Toward that end, I’ve started a project on github. Forgive me for the corny name, but I was making progress and needed to call it something, so I just picked something quick. But this whole post isn’t to announce that I’ve got a new github repo. I decided that, as long as I’d be working on a green field project that was neither proprietary nor top priority, I might as well do my gonzo coding experiment. So I’m going to screencast all of my development work on it. It’ll be like the Chess TDD series, but more raw and not for the primary purpose of instruction. It’ll be a unique opportunity to watch a developer build something from scratch with actual, production designs. It’s not Hello World or a code kata.

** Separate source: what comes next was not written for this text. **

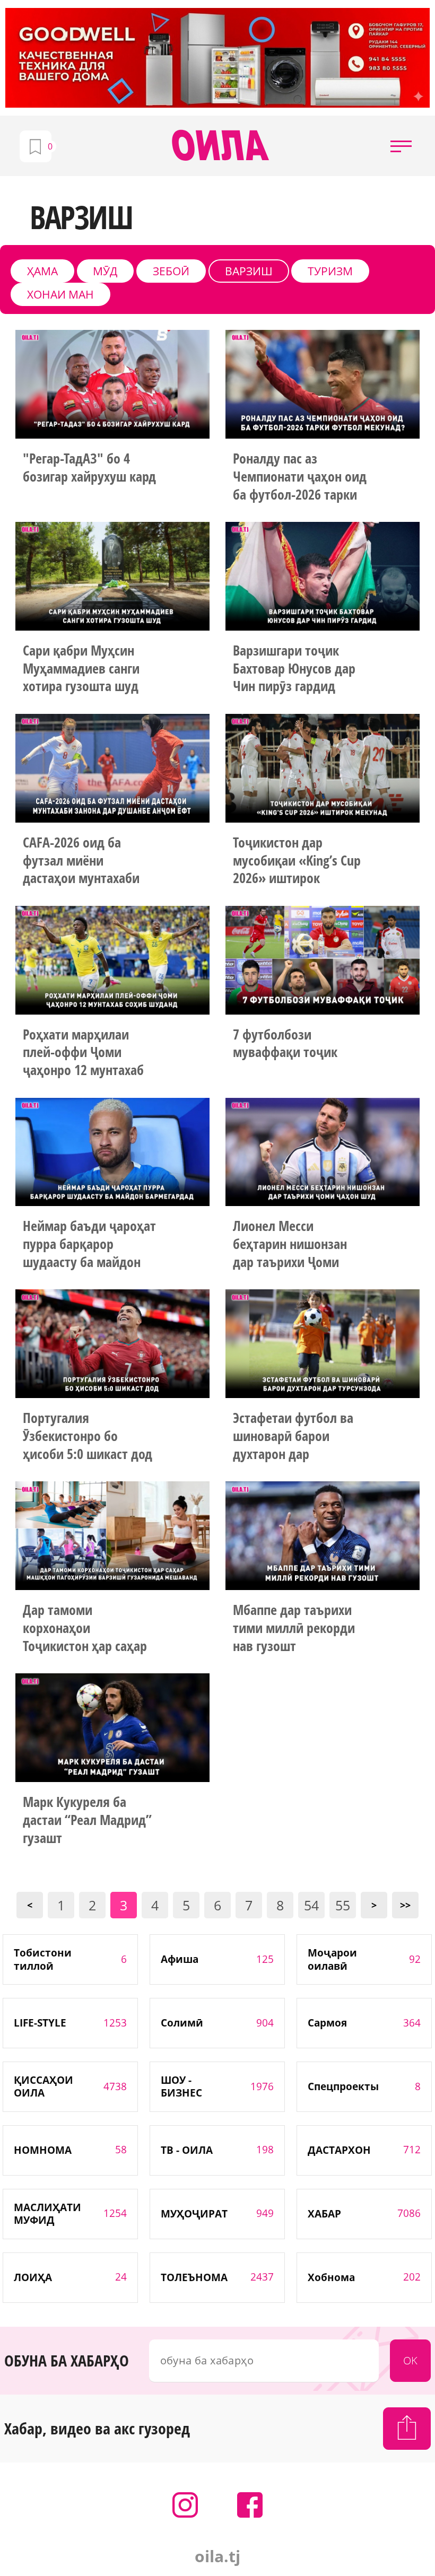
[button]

The first episode is below. Please note that, unlike the Chess TDD series, I’m not going to make a blog post out of every episode of this. I may tweet these as they go out, but it’s possible that I’ll forget. If you want to follow this, go to my youtube channel and subscribe. I will add them to a playlist. I’ve got about 12 or something recorded at the moment, and I’ll be adding more to the queue as I work on this project.
So hopefully this interests at least a few folks. I’m not curing cancer here or revolutionizing anything, per se, but my hope is that I can be a small part of pushing our industry toward better, more dignified ways of matching development skills with need.